On Sun’s fortunes
Aug 27th, 2008 by sharps
I left Sun on good terms and I still think it’s a great company full of super-smart people that have done great, no, “amazing” things. I still have many friends who shared the Sun experience (a few of whom are still enjoying employment at Sun). I mention that because I don’t want to sound like I’m being unduly critical of the place I spent (and enjoyed) over half my working life.

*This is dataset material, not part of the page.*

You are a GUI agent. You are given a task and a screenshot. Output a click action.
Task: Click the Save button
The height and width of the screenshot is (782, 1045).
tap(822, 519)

But the reality is - no amount of progress with Open Source Java and GlassFish, sales of MySQL, Solaris or Web2oh coolness is going to move the needle enough to make a material difference to Sun’s fortunes as long as it lags the competition in selling servers. Because Sun is still dominantly a hardware company - and that’s where the revenue comes from.
And the issue is, and the reason I’m ranting is that this is fundamentally the same problem that Sun faced 8 years ago as Wintel and Linux started to creep onto Sun’s turf. From the recent IDC WW Server Tracker - that issue still hasn’t been addressed and I’m no longer confident it will be addressed adequately or quickly enough to save Sun. And that is a real shame - but if you’ve been staring at the oncoming steam train for 8 years and still get flattened - no-one is going to sympathize.
I hope I’m wrong.
You must really hate the fact that Glassfish is gaining steam - I look at the adoption rates, and JBoss is getting blown away. I understand that makes you mad at Sun, it would make me mad, too. If I hadn’t already moved my apps off JBoss three months ago.
Marten thanks for the comment.
The fact that GlassFish (and other OpenSource projects at Sun) are doing very well does not make me mad; proud might be a better word. I was a strong supporter of many of those projects and invested significant time in (for example) the early days of GlassFish. Red Hat actually collaborates with many of those projects and enjoy a good working relationship. many of those projects are good for OSS adoption in general and that’s good for Red Hat too.
No, what makes me mad - and was the point of my post is that the company that supports all of those great projects (MySQL, GlassFish, OpenJDK, OpenSSO, etc.) does not seem to have adequately addressed the fundamental problem - the same problem it faced 8 years ago. That’s what makes me mad and if I was still a stock holder it would make me *really* mad. Sun has to address the fundamental problem or it is going to get really ugly, really fast.
As things stand - software at Sun isn’t a sufficiently large revenue stream and Sun still lacks the ability to actually make money from software (especially Open Source) for software to be considered as the thing that will save Sun.
I just hope the Sun sponsored Open Source projects are insulated against whatever fate awaits Sun.